> What this exercise asks
• A. In the Freeport recruiting thread, restate the part that opens with the words containing "## Scott DeWar" and closes with "the rules ?", substituting "True20 rulebook" for "black company book".
• B. Name every user who posts in the Freeport recruiting thread, listing each name once.

> Provided passage

━━━━━━━━━━━━━━━━━━━━━━━━━━━━━━

# Guardsmith's True20 Freeport game -[Recruiting]



## Guardsmith (Feb 24, 2007)

Hi everybody,

	I’m looking for 4-6 PCs for a play-by-post game set in Freeport (by Green Ronin) and using the True20 system with a few house rules thrown in. Anyone interested?

	The setting would be late Medieval/early Renaissance with medium to low “magic.” (I say “magic” because, as anyone who has read True20 knows, it doesn’t treat magic in the same way as D&D. Instead supernatural abilities are called Powers, and, IMO, they fall somewhere between traditional spells and psionics. The best analogy I can think of is they are like Jedi abilities from SW, i.e. using the mind to manipulate an unseen power.)

	Anyway … I’m new to this (PbP games), so I’m not quite sure what else I should put into an Intro/Recruitment post, but I‘ll answer any questions people might have.

	So …  any takers?   

Guardsmith


----------



## Phantos (Feb 25, 2007)

I am interested but lack the complete t20 rules.
I have read the quick start rules, alas no feats/abilities/etc. are really listed there.


----------



## Torillan (Feb 25, 2007)

Count me interested.  I do have the True20 rulebook and have read it, but I haven't used them yet.  This would be a great opportunity for me to try them out.  I assume you'll just be using the "core" True20 skills and abilities from the rules.

I'll try to post a character concept soon.


----------



## Karl Green (Feb 25, 2007)

I really love Freeport and have True20 and would love to play also.


----------



## Dracomeander (Feb 25, 2007)

I would be interested as well, but I do not have the True20 system.

I do have Green Ronin's Black Company which I've heard True20 is derived from if that would be a help in developing a character.


----------



## Scott DeWar (Feb 26, 2007)

i too am interested. i have access to the black company book (belongs t a roomate) and have the freeport stuff. i have played 3.5 ed...how different are the rules ?

*raises a glass of dewar's scotch in salute*


----------



## Guardsmith (Feb 26, 2007)

Wow! Interested people!    That's great! I'm so encouraged! Thanks guys!

Anyway ... for those who are interested, but don't have the rules ... unfortunately, I can't think of what you can do without them. True20 and d20 are quite different, and True20 doesn't have an SRD. There is a cheaper ($17.50), PDF version of the True20 rules at GR's site, if that helps.

━━━━━━━━━━━━━━━━━━━━━━━━━━━━━━

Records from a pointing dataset
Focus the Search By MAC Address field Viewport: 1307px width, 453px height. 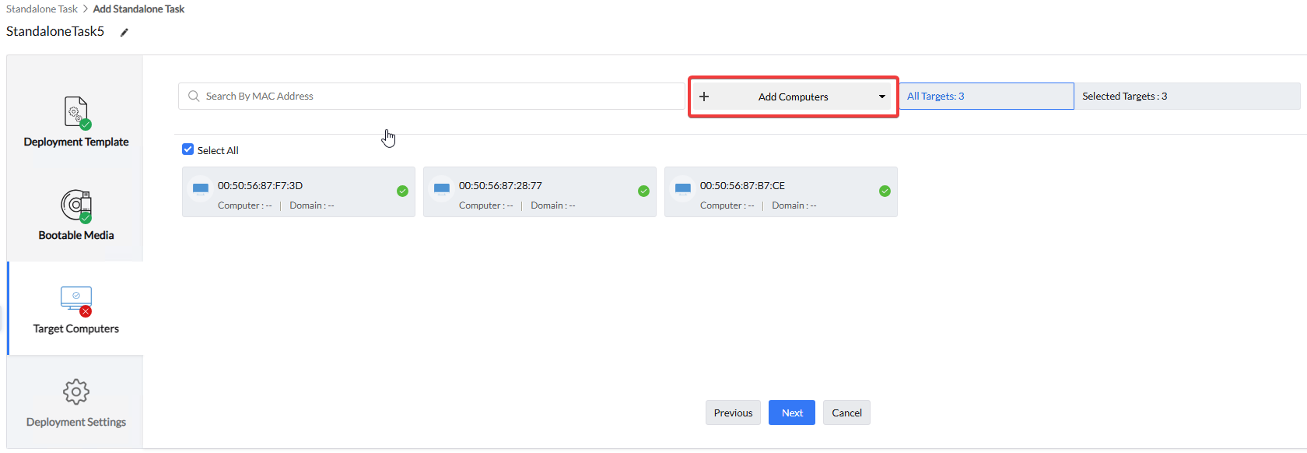(436, 97)
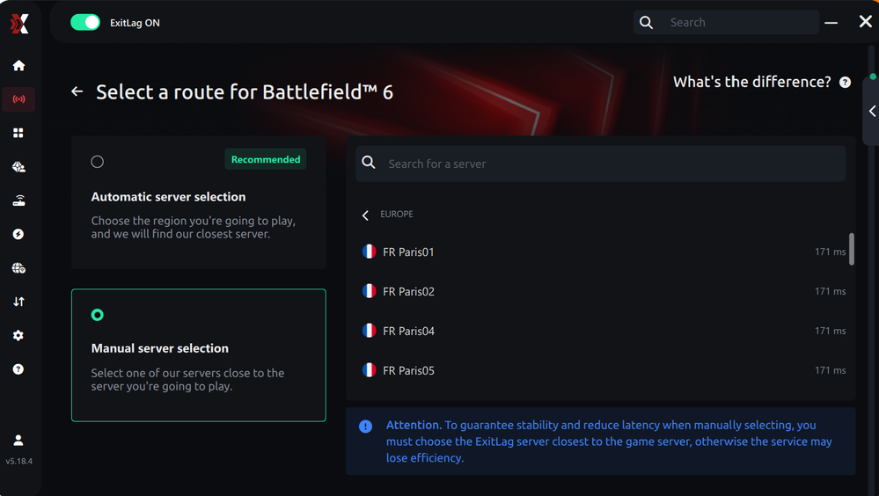Screen dimensions: 879x496
Task: Collapse the EUROPE region with chevron
Action: pyautogui.click(x=366, y=215)
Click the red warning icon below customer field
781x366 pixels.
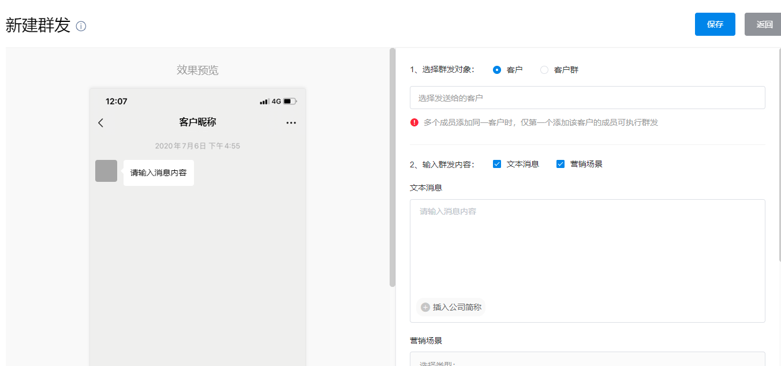414,122
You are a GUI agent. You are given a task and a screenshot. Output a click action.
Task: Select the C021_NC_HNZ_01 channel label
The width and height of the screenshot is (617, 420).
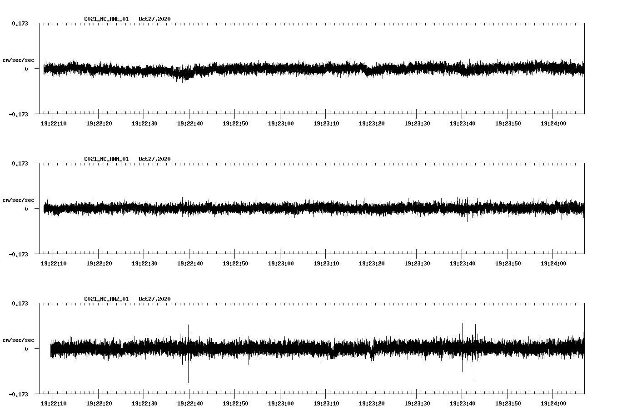(x=105, y=299)
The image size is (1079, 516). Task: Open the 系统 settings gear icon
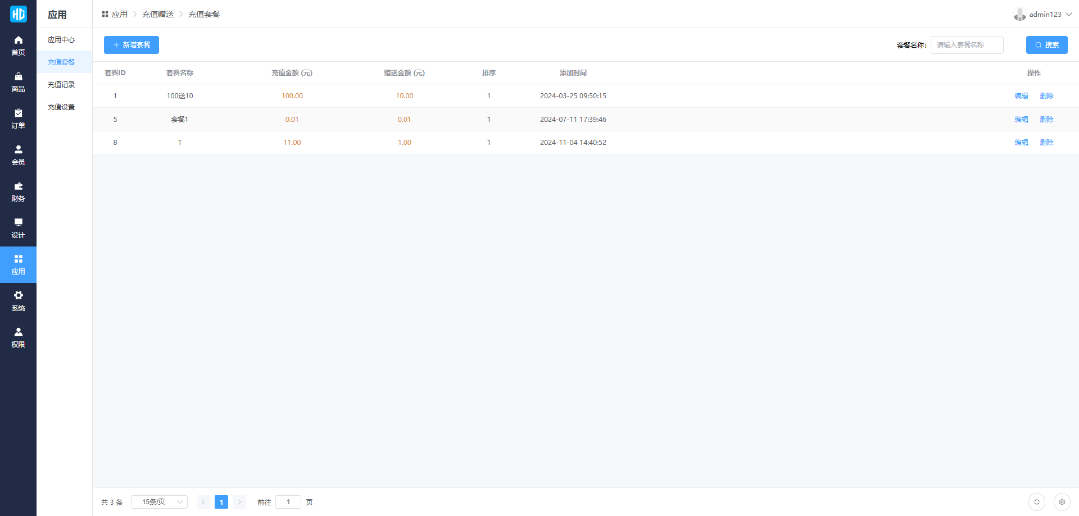click(x=18, y=296)
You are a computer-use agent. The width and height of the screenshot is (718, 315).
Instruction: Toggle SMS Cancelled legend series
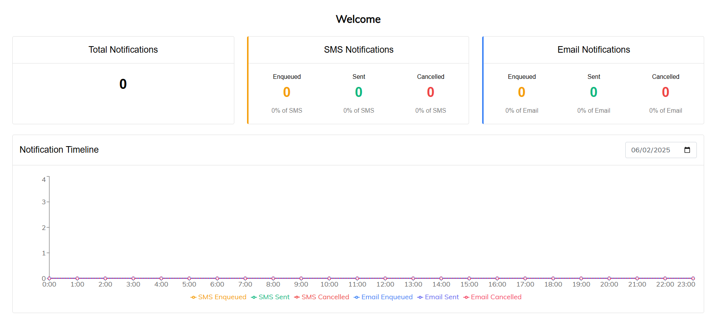pyautogui.click(x=321, y=297)
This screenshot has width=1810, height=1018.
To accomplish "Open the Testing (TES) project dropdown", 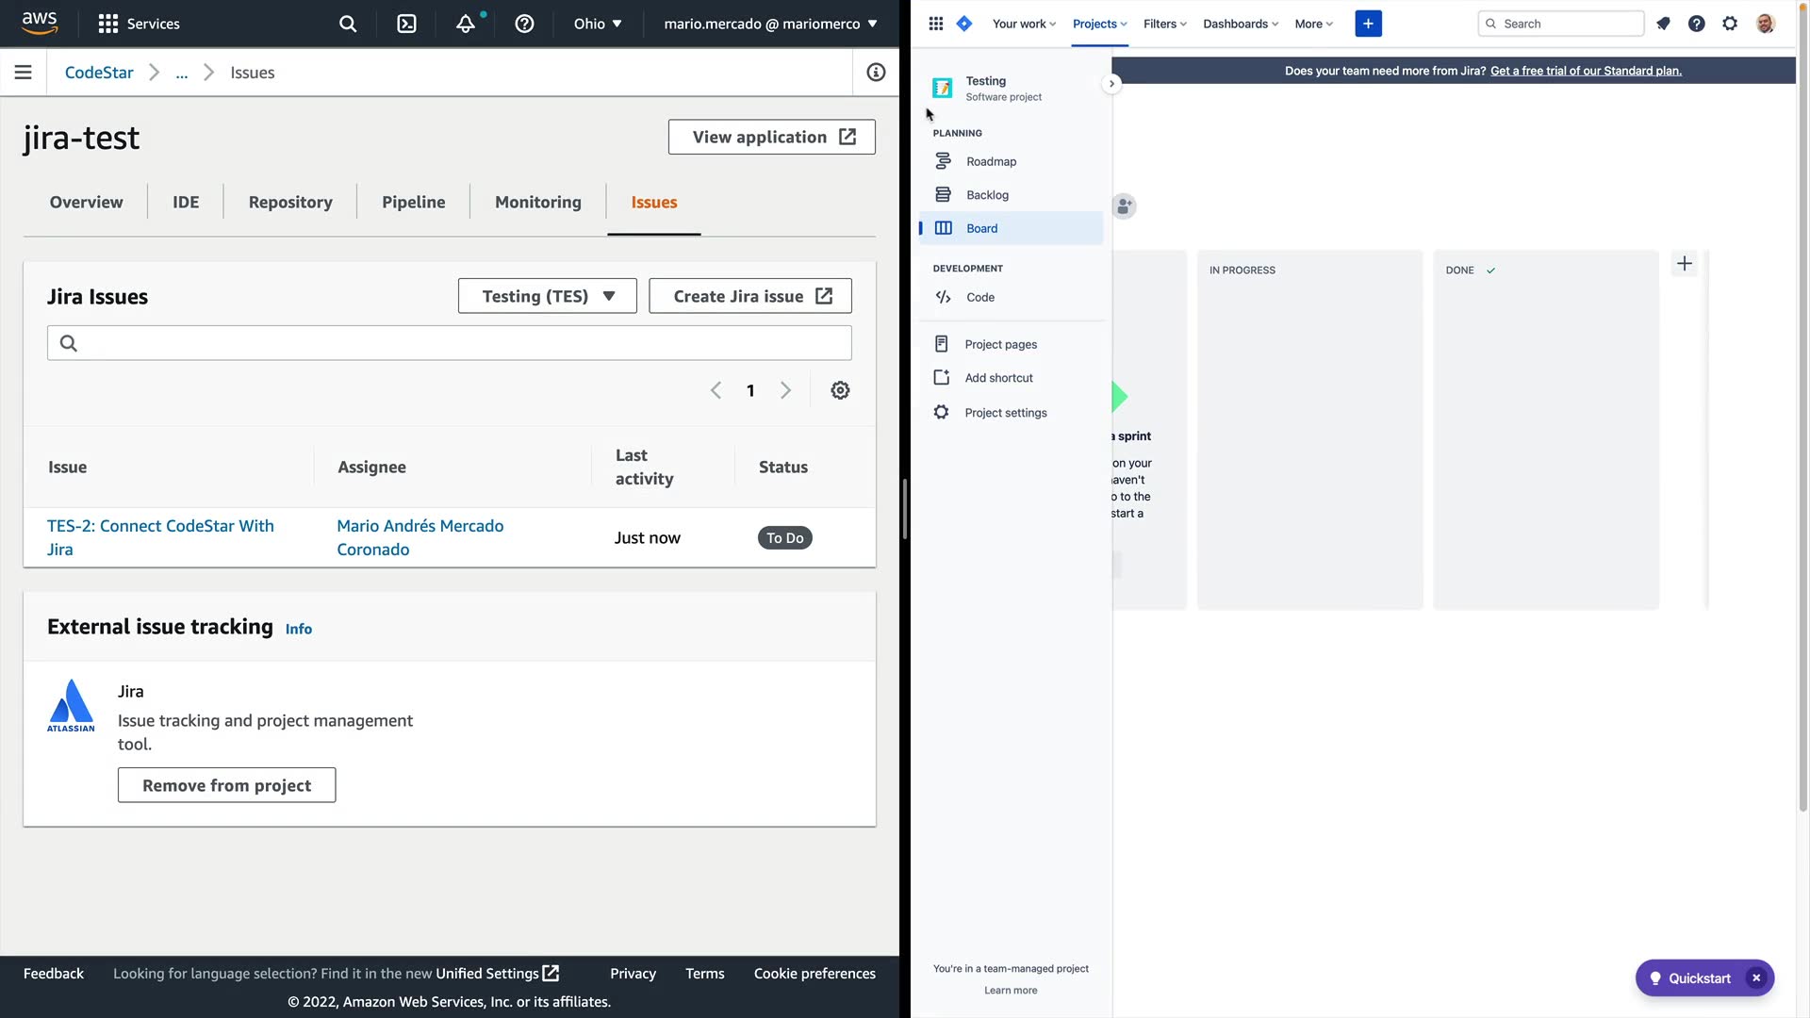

━━━━━━━━━━━━━━━━━━━━━━━━━━━━━━

> Answers for the exercise
• A.
## Scott DeWar (Feb 26, 2007)

i too am interested. i have access to the True20 rulebook (belongs t a roomate) and have the freeport stuff. i have played 3.5 ed...how different are the rules ?

• B. Guardsmith, Phantos, Torillan, Karl Green, Dracomeander, Scott DeWar